まず、冷却性能を維持しつつ、モジュール化ラジエータを10年間変更しないよう設計されました。これにより、冷却性能の向上と体積の50%縮小が実現されました。次に、世界中の自動車メーカーの要求に基づき、冷却性能を等比分割し、それぞれの要件に合わせてコアの設計を調整しました。そして、コアを構成する冷却チューブとフィンの種類を22種類に絞り、それぞれのモジュールを標準化しました。さらに、周辺部品もモジュール化され、製造の効率化が図られました。
この取り組みにより、従来必要だった7本の製造ラインが一貫自動生産を実現する工場に転換されました。

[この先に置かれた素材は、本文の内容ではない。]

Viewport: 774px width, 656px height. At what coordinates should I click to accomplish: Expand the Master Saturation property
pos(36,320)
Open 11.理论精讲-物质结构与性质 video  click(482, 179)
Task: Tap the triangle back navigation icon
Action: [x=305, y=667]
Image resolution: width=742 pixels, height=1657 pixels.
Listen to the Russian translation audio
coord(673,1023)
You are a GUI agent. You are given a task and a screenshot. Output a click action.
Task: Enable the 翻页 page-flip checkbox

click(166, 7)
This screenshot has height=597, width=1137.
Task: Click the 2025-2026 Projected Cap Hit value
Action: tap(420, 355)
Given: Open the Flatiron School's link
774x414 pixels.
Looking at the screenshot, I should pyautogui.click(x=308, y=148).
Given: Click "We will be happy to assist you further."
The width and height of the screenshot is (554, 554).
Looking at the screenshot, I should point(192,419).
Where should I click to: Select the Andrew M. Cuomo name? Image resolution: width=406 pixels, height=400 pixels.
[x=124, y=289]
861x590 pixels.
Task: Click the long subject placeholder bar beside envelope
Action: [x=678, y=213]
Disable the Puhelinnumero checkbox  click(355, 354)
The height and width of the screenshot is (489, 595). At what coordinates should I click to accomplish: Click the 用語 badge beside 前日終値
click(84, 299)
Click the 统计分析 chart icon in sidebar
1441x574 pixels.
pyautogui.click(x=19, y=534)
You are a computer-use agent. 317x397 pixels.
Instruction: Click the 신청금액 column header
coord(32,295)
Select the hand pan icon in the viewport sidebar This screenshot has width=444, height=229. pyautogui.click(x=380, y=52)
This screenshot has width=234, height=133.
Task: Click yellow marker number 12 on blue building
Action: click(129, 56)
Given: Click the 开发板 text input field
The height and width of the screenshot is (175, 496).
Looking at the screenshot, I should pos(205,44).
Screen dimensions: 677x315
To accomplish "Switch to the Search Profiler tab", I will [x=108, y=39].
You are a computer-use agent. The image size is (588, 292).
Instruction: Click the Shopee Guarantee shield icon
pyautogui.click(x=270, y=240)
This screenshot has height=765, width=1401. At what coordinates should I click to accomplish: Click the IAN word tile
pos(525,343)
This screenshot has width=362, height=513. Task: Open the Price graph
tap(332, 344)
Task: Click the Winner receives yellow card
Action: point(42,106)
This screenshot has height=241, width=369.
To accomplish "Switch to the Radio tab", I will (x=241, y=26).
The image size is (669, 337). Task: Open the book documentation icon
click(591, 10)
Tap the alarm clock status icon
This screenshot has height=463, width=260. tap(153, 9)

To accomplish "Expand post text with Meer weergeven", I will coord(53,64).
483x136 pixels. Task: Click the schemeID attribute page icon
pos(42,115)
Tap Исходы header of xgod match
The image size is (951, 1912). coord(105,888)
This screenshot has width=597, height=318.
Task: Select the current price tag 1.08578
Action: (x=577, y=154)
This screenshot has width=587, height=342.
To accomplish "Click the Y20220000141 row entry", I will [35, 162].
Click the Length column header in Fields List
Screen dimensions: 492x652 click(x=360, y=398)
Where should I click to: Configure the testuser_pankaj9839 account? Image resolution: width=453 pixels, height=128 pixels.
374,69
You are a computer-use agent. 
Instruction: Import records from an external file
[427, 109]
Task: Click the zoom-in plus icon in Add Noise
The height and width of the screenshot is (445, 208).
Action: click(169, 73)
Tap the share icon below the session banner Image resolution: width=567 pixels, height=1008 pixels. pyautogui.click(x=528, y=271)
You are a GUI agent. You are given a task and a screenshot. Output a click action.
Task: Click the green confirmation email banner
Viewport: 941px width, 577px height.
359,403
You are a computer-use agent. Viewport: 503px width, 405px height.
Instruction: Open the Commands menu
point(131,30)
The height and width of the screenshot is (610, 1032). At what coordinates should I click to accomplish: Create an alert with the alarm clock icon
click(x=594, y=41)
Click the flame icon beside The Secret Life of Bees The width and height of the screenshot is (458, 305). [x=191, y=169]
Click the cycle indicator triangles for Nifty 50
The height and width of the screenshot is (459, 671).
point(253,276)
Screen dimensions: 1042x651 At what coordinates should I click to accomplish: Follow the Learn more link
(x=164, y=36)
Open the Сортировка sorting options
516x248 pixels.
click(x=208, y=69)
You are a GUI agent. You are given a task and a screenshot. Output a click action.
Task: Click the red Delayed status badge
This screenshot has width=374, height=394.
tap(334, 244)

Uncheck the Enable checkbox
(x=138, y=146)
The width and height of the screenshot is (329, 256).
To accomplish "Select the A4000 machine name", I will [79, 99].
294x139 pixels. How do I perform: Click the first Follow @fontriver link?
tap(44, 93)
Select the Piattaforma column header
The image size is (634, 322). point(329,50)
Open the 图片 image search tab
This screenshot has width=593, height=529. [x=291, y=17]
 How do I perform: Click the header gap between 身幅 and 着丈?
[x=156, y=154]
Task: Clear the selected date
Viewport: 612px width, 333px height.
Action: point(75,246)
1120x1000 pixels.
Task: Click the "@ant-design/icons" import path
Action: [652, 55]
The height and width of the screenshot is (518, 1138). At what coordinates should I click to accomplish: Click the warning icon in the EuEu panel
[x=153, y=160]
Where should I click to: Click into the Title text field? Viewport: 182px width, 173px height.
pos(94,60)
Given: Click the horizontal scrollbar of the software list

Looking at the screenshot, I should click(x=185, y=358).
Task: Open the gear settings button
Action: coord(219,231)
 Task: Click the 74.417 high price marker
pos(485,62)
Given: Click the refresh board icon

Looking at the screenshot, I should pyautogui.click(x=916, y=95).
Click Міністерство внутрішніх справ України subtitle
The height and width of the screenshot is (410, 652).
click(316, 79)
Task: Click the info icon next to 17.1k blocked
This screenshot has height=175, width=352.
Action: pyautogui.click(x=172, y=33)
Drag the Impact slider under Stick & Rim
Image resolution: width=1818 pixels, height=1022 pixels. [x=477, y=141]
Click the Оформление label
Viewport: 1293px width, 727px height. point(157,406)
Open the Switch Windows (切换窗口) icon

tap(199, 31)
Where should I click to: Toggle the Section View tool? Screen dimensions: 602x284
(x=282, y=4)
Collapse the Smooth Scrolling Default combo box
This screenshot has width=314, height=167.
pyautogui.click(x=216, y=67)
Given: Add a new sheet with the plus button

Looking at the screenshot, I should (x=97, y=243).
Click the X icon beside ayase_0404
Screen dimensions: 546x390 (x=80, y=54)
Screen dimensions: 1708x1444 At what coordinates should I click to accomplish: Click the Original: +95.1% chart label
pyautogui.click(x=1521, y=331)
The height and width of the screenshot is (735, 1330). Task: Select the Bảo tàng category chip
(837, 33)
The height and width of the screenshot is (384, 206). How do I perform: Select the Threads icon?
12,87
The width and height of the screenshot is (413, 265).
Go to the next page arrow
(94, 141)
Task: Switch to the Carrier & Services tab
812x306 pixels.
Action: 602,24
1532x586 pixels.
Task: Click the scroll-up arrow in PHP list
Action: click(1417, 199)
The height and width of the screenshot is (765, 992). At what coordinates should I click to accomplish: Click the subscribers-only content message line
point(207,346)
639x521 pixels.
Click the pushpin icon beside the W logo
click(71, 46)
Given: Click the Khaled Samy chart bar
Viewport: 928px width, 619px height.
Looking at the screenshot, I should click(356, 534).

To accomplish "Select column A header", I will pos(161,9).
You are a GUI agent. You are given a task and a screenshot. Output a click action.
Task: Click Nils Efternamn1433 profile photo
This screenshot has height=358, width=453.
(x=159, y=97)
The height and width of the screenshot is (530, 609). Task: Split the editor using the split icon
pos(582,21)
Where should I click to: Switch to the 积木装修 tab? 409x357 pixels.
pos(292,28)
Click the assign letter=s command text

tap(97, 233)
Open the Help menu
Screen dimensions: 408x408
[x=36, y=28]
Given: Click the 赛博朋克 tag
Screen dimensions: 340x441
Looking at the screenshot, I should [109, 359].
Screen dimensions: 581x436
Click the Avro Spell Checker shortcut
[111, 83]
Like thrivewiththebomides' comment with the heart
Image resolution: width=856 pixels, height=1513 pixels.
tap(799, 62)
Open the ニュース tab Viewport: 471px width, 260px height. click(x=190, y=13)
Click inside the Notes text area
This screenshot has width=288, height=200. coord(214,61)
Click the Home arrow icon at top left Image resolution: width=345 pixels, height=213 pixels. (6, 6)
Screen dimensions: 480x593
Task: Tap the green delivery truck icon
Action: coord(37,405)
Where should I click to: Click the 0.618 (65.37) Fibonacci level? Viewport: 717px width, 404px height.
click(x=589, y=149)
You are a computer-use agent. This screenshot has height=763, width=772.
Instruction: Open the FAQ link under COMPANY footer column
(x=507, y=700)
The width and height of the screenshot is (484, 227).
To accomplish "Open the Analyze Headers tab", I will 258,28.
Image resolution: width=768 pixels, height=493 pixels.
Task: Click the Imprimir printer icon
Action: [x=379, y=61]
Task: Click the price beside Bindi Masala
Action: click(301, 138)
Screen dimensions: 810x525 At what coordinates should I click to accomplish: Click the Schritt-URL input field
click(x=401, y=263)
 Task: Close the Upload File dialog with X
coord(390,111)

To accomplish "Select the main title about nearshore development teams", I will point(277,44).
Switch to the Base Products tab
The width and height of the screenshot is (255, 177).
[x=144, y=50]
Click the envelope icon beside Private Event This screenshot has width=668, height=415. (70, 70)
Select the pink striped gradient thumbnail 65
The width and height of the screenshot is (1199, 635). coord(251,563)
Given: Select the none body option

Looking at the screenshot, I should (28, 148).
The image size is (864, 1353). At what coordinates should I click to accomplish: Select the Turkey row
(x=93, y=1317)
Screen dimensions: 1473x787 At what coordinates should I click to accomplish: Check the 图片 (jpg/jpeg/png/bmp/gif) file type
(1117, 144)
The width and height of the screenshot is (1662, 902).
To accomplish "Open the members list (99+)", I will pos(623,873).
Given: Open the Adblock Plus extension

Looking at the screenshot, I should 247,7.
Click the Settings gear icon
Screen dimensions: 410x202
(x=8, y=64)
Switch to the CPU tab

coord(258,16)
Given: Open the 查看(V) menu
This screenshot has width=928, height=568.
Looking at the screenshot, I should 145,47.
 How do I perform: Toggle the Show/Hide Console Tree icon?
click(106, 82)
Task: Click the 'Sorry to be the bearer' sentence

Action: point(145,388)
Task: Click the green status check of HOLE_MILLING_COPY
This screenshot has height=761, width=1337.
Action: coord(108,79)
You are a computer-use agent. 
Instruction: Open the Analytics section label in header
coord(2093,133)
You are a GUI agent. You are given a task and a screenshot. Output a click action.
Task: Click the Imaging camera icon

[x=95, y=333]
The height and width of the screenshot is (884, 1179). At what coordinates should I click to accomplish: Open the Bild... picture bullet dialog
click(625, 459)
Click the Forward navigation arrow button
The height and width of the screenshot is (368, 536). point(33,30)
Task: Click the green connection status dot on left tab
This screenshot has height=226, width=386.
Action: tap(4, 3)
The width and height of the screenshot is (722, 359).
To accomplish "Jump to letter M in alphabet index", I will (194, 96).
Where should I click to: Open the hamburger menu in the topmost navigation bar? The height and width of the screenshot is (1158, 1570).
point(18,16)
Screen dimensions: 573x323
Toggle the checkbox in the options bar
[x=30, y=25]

このデンソーのラジエータのモジュール化事例は、自動車業界だけでなく、他の部品にも展開され、デンソーの世界的な成長を後押ししました。この取り組みは、自動車部品の製造プロセスの変革と効率化において、画期的な例として挙げられます。
引用:日本機械学会誌 太田 和宏, 花井 嶺郎「フレキシブルオートメーションと設計 : 自動車用ラジエータを事例として」
(2)POSシステム|小売販売
POSシステムは、小売店舗で利用される販売時点情報管理システムの一つであり、モジュール化が活用されています。
POSシステムは、商品情報の入力や決済処理など、共通して利用される機能をモジュール化しています。そのため、複数のPOSシステムを比較すると、異なるシステムに見えるかもしれませんが、共通している部分にはモジュールが使われています。これにより、システム開発の効率化や品質の担保が実現されています。
各店舗ごとに若干の機能差分があるものの、共通しているモジュールを活用することで、開発コストの削減やシステムの保守性の向上が図られています。POSシステムのモジュール化は、小売業界における効率的な販売管理システムの実現に貢献しています。